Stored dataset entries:
____________________
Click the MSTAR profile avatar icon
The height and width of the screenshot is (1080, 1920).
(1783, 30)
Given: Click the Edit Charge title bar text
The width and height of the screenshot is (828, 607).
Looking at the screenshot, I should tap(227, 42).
____________________
◆ **Task goal**
Could you copy out, word for word, every line from the one containing "Given: Click the Edit Charge title bar text" through the last line of the entries?

◆ **Output below**
Given: Click the Edit Charge title bar text
The width and height of the screenshot is (828, 607).
Looking at the screenshot, I should tap(227, 42).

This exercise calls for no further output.